Look out methane polluters! They now have nowhere to hide after an independent monitoring satellite launched to pinpoint companies belching out the potent greenhouse gas.


Illustration of MethaneSat
Credit: MethaneSat

Methane is a particularly dirty greenhouse gas, driving about 30 percent of the heating the planet has experienced so far, reports BBC Future. It breaks down in the atmosphere in just 12 years, which is much sooner than the centuries taken by CO2 - but it is also around 80 times more powerful over a 20-year time span.

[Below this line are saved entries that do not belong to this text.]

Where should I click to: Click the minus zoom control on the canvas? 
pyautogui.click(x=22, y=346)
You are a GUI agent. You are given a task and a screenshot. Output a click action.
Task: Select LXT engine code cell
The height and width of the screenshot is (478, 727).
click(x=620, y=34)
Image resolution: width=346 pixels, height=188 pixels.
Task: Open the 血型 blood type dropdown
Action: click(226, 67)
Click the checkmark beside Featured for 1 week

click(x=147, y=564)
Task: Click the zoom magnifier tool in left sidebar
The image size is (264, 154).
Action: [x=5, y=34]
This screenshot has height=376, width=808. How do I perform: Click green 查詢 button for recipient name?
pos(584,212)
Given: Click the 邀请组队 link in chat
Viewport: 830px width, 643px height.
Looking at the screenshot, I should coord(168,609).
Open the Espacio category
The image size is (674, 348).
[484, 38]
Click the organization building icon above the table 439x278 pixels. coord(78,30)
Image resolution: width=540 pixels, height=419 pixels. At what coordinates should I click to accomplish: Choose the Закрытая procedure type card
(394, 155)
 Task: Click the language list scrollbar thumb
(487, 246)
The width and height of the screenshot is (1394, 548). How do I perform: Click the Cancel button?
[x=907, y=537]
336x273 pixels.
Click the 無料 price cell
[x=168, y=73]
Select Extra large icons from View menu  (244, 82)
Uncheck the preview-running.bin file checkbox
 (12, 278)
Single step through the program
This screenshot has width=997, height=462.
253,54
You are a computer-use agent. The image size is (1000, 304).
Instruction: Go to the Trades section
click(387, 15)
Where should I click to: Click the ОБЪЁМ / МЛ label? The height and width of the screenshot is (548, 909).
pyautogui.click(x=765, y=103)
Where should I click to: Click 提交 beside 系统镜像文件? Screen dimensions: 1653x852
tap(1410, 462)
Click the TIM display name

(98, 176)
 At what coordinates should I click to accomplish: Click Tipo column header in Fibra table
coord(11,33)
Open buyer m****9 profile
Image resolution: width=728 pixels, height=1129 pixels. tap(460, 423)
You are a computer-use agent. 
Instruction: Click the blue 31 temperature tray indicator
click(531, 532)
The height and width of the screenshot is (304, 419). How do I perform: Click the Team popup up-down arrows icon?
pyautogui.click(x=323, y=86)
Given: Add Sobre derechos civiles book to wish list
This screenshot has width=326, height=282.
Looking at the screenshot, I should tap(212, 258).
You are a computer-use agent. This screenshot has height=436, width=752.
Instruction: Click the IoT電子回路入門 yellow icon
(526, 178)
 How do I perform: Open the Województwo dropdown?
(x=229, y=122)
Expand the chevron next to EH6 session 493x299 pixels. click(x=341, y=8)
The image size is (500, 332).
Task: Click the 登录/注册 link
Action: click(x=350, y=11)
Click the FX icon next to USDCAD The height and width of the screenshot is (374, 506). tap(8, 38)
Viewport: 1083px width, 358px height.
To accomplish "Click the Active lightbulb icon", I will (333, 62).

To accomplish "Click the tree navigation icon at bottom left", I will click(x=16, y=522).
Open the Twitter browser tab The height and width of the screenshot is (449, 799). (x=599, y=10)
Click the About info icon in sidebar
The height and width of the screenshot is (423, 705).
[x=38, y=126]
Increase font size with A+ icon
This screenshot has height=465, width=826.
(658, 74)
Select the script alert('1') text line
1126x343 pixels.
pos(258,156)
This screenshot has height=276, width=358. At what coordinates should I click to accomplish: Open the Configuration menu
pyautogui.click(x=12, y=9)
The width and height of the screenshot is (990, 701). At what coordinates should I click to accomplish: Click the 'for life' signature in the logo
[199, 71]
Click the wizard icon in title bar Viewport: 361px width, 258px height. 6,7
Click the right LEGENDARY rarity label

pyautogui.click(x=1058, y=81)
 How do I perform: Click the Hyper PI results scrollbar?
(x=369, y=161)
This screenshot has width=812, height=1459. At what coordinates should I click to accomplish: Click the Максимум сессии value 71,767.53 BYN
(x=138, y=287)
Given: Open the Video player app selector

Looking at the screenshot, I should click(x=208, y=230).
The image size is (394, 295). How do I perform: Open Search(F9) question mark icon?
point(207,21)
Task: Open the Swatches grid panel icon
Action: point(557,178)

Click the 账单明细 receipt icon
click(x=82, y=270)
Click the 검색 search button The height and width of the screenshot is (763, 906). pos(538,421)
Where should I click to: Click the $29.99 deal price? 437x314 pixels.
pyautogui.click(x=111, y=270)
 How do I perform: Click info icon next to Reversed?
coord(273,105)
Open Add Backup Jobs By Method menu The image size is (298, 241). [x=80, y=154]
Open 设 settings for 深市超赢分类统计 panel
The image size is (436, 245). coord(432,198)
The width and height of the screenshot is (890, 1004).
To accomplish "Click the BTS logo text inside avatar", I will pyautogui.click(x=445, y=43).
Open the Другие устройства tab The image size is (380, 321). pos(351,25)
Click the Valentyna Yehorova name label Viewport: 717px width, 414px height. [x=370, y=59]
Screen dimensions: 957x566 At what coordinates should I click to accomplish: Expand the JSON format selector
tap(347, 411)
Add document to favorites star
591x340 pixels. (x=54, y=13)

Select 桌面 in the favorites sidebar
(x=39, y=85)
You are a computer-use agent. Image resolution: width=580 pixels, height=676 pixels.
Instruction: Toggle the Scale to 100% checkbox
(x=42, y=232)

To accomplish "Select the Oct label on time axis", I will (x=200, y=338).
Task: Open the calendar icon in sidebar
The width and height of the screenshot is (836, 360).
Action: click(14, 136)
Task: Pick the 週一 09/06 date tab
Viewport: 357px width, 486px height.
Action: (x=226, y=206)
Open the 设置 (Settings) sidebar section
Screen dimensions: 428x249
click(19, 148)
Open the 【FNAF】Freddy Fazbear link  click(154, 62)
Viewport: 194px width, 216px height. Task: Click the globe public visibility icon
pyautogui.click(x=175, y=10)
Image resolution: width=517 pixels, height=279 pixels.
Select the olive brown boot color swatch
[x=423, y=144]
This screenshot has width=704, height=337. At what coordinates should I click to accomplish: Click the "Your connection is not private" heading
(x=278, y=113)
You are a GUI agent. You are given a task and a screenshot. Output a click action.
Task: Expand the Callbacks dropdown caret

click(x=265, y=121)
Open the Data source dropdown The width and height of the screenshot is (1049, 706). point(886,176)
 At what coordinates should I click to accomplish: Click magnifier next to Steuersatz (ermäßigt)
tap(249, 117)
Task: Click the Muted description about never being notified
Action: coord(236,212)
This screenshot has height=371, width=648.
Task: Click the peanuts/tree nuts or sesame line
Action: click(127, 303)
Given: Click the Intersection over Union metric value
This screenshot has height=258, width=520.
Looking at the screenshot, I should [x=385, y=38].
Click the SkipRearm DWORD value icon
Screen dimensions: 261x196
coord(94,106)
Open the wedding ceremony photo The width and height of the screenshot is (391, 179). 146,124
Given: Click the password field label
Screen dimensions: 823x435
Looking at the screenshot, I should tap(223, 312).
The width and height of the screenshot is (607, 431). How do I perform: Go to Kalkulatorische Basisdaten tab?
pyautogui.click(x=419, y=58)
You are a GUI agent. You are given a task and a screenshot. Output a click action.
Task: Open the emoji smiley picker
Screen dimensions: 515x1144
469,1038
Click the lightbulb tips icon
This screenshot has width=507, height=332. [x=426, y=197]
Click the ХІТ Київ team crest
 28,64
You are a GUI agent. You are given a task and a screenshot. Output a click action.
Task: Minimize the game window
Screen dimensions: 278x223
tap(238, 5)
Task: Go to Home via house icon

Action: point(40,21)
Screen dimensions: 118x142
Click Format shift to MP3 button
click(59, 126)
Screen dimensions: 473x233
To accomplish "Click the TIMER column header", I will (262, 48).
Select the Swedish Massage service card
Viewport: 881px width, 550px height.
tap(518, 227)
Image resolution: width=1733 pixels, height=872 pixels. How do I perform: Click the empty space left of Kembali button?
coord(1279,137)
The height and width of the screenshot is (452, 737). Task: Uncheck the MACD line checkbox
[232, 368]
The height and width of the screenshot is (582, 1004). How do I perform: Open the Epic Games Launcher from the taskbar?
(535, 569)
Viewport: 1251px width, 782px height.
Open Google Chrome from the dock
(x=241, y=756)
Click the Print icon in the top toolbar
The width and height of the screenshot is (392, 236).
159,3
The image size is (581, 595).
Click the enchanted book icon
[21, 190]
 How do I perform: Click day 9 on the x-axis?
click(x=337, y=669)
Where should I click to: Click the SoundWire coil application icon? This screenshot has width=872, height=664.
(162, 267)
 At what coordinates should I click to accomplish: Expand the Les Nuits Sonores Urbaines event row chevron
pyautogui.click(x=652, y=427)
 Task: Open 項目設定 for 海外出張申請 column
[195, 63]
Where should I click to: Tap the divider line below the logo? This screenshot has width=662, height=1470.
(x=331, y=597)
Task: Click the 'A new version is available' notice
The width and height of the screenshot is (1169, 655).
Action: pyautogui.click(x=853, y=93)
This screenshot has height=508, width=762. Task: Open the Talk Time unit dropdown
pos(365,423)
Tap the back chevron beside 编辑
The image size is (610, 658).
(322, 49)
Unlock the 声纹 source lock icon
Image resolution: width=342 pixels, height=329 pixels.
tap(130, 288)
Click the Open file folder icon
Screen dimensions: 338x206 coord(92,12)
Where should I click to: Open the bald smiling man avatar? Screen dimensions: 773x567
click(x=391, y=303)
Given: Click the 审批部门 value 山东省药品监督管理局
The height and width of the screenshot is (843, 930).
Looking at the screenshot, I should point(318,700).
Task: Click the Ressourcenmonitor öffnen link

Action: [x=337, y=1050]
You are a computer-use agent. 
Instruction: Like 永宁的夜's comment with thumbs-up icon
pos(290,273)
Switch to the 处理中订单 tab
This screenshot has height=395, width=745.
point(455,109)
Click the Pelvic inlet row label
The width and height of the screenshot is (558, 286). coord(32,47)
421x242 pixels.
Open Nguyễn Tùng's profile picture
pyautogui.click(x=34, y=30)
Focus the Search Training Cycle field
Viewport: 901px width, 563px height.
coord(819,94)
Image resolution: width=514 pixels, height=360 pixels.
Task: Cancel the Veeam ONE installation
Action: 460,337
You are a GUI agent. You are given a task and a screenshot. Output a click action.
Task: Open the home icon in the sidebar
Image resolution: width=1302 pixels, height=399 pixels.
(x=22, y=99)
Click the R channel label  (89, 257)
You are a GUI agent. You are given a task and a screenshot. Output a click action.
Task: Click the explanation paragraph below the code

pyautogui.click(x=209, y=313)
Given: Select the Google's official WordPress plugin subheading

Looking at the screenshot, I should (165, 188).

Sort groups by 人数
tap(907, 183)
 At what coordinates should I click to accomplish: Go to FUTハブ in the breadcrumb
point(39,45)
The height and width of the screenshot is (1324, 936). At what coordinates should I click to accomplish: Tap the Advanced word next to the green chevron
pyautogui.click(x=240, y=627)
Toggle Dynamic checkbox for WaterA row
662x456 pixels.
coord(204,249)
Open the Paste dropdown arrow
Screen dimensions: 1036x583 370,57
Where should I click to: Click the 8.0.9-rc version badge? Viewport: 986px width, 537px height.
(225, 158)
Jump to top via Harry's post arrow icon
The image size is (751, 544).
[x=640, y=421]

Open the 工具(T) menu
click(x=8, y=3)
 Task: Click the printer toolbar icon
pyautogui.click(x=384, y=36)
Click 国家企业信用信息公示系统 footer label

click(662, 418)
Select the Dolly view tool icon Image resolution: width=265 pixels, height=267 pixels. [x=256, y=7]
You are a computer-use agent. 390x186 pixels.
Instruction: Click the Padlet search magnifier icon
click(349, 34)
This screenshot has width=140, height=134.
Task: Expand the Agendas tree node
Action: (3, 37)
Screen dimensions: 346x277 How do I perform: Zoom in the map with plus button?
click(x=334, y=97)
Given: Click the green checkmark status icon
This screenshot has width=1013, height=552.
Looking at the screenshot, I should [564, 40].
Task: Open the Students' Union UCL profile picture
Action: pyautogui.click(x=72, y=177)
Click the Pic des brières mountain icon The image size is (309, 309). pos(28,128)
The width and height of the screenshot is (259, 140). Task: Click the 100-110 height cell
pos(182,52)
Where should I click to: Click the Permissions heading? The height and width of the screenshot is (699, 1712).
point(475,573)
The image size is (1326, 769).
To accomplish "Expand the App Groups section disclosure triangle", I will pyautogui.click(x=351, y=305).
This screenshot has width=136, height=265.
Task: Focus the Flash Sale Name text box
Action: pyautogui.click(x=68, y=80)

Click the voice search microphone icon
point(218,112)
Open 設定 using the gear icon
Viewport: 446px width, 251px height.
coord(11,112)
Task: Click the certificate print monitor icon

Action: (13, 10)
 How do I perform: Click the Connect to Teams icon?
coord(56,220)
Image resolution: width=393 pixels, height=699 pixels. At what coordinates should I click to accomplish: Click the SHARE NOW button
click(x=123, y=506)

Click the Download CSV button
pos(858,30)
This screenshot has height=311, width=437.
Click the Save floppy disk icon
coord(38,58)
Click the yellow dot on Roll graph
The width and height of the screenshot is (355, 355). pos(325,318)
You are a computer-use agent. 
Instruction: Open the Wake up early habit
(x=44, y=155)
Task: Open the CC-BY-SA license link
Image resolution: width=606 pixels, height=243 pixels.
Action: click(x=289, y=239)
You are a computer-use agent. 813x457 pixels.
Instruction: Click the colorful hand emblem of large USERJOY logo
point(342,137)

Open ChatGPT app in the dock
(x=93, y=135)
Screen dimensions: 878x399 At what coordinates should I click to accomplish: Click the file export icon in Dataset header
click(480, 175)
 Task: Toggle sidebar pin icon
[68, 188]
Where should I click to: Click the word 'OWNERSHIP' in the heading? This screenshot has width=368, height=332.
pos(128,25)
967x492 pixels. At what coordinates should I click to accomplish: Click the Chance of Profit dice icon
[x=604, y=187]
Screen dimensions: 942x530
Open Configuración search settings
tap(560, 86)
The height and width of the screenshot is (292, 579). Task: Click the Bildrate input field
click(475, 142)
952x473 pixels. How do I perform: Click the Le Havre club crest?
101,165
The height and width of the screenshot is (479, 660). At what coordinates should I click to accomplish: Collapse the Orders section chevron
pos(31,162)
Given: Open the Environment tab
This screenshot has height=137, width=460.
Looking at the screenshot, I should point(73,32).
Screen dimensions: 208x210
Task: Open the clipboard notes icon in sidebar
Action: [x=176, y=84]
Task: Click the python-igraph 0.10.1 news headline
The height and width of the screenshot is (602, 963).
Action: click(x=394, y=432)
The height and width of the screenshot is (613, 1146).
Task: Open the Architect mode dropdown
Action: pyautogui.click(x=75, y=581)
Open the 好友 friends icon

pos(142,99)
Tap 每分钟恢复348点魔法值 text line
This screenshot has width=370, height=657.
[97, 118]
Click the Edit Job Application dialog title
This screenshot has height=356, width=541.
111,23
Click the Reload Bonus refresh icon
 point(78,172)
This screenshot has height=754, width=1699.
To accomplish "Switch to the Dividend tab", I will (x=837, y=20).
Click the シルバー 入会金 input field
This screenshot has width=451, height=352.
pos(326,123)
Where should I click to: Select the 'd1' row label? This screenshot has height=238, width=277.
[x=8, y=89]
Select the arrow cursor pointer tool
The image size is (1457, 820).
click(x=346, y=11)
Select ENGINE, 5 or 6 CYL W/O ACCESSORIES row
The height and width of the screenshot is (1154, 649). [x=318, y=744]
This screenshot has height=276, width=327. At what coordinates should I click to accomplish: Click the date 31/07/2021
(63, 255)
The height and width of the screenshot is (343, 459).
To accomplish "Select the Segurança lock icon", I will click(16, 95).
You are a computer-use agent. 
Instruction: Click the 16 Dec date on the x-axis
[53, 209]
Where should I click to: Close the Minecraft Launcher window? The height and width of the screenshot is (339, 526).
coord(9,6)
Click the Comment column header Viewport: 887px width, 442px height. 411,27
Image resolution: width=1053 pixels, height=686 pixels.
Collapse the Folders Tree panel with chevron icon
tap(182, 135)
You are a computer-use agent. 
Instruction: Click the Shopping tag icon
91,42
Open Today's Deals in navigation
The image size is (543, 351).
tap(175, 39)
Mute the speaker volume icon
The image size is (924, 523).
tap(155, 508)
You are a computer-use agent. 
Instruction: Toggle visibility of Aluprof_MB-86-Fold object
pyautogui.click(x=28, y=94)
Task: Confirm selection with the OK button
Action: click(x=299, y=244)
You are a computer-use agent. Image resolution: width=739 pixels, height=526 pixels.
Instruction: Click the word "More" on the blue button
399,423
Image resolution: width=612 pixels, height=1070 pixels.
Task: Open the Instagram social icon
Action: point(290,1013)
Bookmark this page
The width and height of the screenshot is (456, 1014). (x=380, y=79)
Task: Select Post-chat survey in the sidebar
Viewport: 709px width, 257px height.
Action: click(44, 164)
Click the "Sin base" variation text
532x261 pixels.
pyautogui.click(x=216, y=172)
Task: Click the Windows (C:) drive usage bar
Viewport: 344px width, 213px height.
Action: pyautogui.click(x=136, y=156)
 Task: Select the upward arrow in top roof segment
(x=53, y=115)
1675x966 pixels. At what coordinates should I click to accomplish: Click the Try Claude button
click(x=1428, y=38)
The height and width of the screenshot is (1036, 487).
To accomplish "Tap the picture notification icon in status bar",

Climate action is largely focused on curbing carbon emissions, but the washing machine sized MethaneSat will be hunting for methane leaks - much of it escapes from leaks in oil and gas wells. The good news is that MethaneSat can precisely identify polluter and name and shame them.


This important new methane detection satellite entered orbit this week to spot methane sources, paving the way for greater accountability and, it is hoped, rapid reductions.

The satellite was developed by the non-profit Environmental Defence Fund (EDF) and launched by Space X. The EDF described it as a “revolution”.


“MethaneSat’s superpower is the ability to precisely measure methane levels with high resolution over wide areas, including smaller, diffuse sources that account for most emissions,” said EDF’s chief scientist Steven Hamburg.


Some 150 nations have signed the Global Methane Pledge to cut methane emissions by at least 30 percent by 2030. “Cutting methane pollution from fossil fuel operations, agriculture and other sectors is the single fastest way to slow the rate of warming,” said EDF president Fred Krupp.